▶ [What you will do]:
From the records below, report the number of lines that contain "reply", and add nothing.

▶ [Listed records]:
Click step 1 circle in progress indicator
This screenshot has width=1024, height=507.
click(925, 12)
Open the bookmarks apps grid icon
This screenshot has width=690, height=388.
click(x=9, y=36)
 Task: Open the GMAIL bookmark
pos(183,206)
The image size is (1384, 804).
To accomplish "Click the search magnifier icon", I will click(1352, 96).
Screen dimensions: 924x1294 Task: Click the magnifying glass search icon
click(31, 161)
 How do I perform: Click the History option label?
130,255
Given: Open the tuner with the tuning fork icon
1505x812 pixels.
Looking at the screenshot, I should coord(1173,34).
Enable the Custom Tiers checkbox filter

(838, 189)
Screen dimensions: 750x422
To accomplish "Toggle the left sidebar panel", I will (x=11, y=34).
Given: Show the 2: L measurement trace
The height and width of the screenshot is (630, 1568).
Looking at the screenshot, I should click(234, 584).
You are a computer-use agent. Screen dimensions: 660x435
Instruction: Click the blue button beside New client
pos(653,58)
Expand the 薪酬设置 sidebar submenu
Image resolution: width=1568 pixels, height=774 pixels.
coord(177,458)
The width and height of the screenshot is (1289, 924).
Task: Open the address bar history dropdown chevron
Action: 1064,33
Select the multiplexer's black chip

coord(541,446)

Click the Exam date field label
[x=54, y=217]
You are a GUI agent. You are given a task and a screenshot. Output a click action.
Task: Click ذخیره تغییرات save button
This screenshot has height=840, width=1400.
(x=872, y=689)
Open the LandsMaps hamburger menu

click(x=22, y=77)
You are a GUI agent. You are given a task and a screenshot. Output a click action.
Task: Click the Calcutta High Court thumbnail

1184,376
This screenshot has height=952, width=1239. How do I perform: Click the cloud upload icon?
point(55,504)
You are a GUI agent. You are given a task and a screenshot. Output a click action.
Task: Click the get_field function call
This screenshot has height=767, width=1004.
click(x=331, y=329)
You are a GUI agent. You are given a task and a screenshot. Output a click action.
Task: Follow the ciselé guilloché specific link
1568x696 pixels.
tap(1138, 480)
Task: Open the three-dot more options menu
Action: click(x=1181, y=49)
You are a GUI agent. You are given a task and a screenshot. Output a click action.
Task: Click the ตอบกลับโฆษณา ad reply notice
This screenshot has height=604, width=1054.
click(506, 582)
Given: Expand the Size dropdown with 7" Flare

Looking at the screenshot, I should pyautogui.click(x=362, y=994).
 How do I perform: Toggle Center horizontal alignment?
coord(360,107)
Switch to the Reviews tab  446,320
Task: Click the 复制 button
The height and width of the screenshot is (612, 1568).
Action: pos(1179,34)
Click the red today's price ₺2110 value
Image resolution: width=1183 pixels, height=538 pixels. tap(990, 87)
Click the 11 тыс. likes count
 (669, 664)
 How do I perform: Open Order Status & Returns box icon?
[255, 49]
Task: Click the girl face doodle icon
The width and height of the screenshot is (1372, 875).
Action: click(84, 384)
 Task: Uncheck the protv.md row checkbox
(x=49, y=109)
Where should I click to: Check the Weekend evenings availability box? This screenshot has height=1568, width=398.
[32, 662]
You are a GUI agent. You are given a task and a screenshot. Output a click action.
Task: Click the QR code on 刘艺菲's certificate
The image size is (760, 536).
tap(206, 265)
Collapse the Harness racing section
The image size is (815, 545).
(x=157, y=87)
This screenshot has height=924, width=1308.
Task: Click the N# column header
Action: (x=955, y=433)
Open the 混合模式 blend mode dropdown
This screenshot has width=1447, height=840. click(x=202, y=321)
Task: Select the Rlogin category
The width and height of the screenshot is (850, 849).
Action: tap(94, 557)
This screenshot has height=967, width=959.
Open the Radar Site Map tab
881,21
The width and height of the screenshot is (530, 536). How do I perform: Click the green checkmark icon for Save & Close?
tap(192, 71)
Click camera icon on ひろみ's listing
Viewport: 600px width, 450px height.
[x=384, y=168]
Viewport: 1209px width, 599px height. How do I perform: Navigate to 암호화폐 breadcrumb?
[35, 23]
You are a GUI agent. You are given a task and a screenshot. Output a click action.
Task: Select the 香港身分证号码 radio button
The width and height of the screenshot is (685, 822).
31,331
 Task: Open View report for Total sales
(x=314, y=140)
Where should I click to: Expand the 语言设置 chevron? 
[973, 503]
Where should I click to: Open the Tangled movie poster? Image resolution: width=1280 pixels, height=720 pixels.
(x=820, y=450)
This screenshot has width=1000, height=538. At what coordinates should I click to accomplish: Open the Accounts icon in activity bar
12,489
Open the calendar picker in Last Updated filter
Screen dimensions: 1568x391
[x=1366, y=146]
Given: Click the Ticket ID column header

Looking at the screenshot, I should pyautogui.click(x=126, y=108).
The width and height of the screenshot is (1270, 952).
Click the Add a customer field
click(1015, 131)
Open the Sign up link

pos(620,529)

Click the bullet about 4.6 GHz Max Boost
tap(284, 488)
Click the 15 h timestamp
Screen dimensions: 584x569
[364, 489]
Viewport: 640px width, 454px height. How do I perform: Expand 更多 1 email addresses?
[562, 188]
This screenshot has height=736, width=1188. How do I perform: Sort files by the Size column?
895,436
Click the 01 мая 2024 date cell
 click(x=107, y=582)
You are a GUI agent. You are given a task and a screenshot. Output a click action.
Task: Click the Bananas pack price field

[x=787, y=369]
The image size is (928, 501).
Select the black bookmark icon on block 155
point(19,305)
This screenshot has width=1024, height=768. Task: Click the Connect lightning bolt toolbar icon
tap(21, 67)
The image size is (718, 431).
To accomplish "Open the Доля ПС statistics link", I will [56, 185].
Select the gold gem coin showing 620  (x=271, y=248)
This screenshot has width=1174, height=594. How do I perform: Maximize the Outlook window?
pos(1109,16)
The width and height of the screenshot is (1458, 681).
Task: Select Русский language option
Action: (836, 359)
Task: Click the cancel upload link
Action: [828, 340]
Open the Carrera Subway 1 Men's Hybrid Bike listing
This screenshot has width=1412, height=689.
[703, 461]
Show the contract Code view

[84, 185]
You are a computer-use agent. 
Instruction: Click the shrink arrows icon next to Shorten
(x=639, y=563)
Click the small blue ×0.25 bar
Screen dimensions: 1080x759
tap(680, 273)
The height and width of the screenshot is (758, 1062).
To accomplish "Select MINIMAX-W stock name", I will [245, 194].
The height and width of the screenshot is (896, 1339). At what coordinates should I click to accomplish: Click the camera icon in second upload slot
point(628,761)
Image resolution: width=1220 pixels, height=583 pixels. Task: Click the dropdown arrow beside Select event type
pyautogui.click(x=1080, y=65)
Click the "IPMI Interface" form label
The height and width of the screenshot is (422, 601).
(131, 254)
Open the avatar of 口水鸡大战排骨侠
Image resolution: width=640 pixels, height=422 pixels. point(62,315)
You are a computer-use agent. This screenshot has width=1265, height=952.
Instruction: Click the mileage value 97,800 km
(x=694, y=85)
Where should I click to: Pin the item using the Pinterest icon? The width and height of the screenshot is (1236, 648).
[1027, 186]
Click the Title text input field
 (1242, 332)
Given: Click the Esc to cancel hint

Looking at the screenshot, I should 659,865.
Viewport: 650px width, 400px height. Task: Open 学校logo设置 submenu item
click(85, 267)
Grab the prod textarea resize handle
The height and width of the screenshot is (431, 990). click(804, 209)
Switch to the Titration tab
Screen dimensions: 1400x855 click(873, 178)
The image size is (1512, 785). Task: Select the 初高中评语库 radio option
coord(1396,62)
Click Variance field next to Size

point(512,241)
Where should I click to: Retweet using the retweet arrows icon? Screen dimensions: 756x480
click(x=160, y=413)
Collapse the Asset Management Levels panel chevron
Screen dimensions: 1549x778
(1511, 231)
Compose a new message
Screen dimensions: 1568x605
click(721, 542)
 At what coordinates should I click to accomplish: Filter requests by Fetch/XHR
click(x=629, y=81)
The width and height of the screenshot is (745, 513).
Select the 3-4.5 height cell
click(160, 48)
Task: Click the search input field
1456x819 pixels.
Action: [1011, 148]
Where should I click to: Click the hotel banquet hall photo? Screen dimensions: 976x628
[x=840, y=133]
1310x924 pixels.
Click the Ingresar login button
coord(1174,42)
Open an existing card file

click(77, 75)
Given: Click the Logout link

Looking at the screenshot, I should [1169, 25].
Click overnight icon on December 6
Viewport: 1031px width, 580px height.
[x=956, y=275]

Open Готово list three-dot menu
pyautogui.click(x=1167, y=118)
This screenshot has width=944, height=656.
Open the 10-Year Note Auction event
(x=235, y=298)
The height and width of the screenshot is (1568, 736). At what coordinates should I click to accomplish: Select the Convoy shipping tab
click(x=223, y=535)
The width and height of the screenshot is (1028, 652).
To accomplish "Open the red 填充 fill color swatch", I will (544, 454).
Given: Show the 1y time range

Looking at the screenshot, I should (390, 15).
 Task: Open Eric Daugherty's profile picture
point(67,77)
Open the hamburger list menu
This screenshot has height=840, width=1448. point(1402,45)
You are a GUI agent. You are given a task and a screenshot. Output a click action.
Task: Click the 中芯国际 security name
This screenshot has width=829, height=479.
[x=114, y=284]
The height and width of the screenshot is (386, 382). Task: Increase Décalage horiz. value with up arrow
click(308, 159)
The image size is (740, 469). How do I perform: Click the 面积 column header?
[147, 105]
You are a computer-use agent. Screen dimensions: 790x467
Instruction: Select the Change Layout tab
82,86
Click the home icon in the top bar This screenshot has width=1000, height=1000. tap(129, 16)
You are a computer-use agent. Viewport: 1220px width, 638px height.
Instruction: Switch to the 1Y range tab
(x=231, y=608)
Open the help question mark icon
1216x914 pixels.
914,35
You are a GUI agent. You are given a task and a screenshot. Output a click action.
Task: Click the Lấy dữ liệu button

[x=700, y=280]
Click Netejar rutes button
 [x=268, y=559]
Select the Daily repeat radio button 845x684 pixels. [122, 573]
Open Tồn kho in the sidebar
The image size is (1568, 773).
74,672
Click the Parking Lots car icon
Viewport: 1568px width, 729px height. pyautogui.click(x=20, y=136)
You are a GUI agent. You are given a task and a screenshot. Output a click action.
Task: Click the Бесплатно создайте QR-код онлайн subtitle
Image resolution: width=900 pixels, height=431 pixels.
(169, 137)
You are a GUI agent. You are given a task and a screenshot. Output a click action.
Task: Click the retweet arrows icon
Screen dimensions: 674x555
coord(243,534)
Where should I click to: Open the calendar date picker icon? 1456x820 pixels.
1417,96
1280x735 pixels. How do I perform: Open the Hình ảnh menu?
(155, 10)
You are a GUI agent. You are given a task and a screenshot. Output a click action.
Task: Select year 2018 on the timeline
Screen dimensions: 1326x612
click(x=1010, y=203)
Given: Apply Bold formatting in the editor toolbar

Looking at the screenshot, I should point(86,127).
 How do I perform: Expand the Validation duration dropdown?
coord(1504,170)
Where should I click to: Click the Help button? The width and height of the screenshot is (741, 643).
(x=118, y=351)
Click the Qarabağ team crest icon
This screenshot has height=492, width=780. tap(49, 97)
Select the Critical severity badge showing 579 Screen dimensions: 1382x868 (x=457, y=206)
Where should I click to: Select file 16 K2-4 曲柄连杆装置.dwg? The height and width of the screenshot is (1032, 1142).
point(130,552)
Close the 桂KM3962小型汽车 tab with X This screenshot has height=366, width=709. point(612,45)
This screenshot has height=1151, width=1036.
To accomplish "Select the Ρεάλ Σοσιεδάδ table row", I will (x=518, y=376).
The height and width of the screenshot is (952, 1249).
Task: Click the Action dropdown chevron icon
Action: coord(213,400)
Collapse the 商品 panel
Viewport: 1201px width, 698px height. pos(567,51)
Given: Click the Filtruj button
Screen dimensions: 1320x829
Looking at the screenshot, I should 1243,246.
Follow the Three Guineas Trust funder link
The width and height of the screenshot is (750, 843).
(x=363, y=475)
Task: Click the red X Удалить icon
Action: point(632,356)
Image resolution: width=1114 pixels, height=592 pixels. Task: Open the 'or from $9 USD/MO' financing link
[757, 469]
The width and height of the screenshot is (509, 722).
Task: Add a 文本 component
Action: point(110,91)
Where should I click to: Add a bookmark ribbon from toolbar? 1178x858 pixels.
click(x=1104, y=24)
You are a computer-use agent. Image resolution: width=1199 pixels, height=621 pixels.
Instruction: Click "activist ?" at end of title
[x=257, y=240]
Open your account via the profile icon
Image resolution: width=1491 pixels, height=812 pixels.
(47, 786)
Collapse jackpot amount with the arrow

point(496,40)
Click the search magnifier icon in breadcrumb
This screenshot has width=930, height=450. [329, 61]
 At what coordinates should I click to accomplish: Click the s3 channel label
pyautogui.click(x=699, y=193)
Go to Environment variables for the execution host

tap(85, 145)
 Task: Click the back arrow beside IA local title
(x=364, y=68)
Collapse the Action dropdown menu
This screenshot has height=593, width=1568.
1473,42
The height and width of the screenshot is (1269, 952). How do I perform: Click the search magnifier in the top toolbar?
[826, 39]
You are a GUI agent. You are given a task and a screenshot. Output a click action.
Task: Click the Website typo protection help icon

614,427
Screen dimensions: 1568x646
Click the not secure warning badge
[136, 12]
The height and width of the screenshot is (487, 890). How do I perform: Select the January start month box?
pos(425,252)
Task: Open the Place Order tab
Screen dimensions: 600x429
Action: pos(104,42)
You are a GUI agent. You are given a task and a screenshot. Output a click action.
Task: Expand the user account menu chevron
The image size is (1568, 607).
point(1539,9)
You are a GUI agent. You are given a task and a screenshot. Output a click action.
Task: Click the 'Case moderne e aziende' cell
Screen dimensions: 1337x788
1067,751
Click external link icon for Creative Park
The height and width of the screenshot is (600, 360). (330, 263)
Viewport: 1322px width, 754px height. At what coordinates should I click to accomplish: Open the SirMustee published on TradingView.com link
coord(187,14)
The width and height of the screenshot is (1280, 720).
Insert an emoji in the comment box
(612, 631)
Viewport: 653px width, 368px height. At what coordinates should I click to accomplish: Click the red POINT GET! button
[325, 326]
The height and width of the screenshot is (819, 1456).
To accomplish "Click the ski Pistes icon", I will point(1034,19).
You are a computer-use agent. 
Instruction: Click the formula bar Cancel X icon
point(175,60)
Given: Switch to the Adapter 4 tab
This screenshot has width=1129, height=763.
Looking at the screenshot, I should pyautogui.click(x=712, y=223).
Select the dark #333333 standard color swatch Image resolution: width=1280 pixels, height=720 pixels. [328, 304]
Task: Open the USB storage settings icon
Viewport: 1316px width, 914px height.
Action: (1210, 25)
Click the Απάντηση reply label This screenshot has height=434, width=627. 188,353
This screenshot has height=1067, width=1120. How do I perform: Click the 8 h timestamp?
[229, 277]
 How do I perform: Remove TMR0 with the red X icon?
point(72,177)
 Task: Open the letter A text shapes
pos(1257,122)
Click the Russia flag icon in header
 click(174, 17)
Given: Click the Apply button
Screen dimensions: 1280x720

▶ [Written answer]:
2